*Provided data*:
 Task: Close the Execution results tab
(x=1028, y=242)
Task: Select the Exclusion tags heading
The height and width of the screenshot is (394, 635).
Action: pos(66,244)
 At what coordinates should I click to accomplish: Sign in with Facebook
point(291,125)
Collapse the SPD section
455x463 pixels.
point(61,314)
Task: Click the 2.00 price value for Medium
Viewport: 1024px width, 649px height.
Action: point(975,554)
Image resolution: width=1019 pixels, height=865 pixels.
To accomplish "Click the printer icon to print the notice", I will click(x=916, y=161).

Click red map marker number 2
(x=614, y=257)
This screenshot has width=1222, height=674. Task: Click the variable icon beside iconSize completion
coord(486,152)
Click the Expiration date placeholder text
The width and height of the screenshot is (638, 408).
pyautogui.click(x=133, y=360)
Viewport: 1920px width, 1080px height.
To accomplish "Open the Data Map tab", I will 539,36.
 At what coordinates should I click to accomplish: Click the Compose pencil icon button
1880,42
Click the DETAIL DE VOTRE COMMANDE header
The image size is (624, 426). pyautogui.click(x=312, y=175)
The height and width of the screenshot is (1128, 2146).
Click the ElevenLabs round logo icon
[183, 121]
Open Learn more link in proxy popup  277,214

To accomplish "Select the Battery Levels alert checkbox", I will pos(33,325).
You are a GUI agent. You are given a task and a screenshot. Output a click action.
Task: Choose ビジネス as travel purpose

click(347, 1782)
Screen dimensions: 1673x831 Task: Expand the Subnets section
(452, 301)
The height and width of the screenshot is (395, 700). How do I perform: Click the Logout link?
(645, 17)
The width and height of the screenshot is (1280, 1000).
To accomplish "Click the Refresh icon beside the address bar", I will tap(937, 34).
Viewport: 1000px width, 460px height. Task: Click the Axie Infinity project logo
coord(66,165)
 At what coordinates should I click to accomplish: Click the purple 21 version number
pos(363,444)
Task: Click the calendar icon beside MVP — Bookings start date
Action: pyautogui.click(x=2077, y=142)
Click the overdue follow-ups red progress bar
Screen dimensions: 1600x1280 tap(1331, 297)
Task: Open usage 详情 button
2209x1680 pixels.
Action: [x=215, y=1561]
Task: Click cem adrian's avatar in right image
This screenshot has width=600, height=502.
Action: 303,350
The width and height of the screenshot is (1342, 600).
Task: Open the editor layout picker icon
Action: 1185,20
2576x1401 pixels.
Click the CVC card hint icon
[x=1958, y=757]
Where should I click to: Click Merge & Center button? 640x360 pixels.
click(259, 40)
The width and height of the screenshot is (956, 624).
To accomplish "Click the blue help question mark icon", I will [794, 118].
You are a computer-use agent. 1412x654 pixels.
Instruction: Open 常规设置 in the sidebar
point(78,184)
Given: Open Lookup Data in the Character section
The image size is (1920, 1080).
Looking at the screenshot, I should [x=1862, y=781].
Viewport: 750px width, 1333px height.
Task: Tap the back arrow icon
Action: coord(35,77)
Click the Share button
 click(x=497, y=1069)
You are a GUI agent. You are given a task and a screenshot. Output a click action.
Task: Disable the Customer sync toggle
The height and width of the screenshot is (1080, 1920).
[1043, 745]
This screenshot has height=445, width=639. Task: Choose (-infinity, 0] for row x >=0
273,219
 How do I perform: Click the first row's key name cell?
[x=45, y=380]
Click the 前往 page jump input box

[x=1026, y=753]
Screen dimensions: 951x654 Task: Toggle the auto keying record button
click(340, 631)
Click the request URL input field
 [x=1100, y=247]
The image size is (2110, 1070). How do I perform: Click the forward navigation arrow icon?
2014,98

*Requirements*: Revise the records above by replacing each "accomplish" with "complete", keeping everything else the same.

*Result*:
 Task: Close the Execution results tab
(x=1028, y=242)
Task: Select the Exclusion tags heading
The height and width of the screenshot is (394, 635).
Action: pos(66,244)
 At what coordinates should I click to complete: Sign in with Facebook
point(291,125)
Collapse the SPD section
455x463 pixels.
point(61,314)
Task: Click the 2.00 price value for Medium
Viewport: 1024px width, 649px height.
Action: point(975,554)
Image resolution: width=1019 pixels, height=865 pixels.
To complete "Click the printer icon to print the notice", I will click(x=916, y=161).

Click red map marker number 2
(x=614, y=257)
This screenshot has width=1222, height=674. Task: Click the variable icon beside iconSize completion
coord(486,152)
Click the Expiration date placeholder text
The width and height of the screenshot is (638, 408).
pyautogui.click(x=133, y=360)
Viewport: 1920px width, 1080px height.
To complete "Open the Data Map tab", I will 539,36.
 At what coordinates should I click to complete: Click the Compose pencil icon button
1880,42
Click the DETAIL DE VOTRE COMMANDE header
The image size is (624, 426). pyautogui.click(x=312, y=175)
The height and width of the screenshot is (1128, 2146).
Click the ElevenLabs round logo icon
[183, 121]
Open Learn more link in proxy popup  277,214

To complete "Select the Battery Levels alert checkbox", I will pos(33,325).
You are a GUI agent. You are given a task and a screenshot. Output a click action.
Task: Choose ビジネス as travel purpose

click(347, 1782)
Screen dimensions: 1673x831 Task: Expand the Subnets section
(452, 301)
The height and width of the screenshot is (395, 700). How do I perform: Click the Logout link?
(645, 17)
The width and height of the screenshot is (1280, 1000).
To complete "Click the Refresh icon beside the address bar", I will tap(937, 34).
Viewport: 1000px width, 460px height. Task: Click the Axie Infinity project logo
coord(66,165)
 At what coordinates should I click to complete: Click the purple 21 version number
pos(363,444)
Task: Click the calendar icon beside MVP — Bookings start date
Action: pyautogui.click(x=2077, y=142)
Click the overdue follow-ups red progress bar
Screen dimensions: 1600x1280 tap(1331, 297)
Task: Open usage 详情 button
2209x1680 pixels.
Action: [x=215, y=1561]
Task: Click cem adrian's avatar in right image
This screenshot has width=600, height=502.
Action: 303,350
The width and height of the screenshot is (1342, 600).
Task: Open the editor layout picker icon
Action: 1185,20
2576x1401 pixels.
Click the CVC card hint icon
[x=1958, y=757]
Where should I click to: Click Merge & Center button? 640x360 pixels.
click(259, 40)
The width and height of the screenshot is (956, 624).
To complete "Click the blue help question mark icon", I will [794, 118].
You are a computer-use agent. 1412x654 pixels.
Instruction: Open 常规设置 in the sidebar
point(78,184)
Given: Open Lookup Data in the Character section
The image size is (1920, 1080).
Looking at the screenshot, I should [x=1862, y=781].
Viewport: 750px width, 1333px height.
Task: Tap the back arrow icon
Action: coord(35,77)
Click the Share button
 click(x=497, y=1069)
You are a GUI agent. You are given a task and a screenshot. Output a click action.
Task: Disable the Customer sync toggle
The height and width of the screenshot is (1080, 1920).
[1043, 745]
This screenshot has height=445, width=639. Task: Choose (-infinity, 0] for row x >=0
273,219
 How do I perform: Click the first row's key name cell?
[x=45, y=380]
Click the 前往 page jump input box

[x=1026, y=753]
Screen dimensions: 951x654 Task: Toggle the auto keying record button
click(340, 631)
Click the request URL input field
 [x=1100, y=247]
The image size is (2110, 1070). How do I perform: Click the forward navigation arrow icon?
2014,98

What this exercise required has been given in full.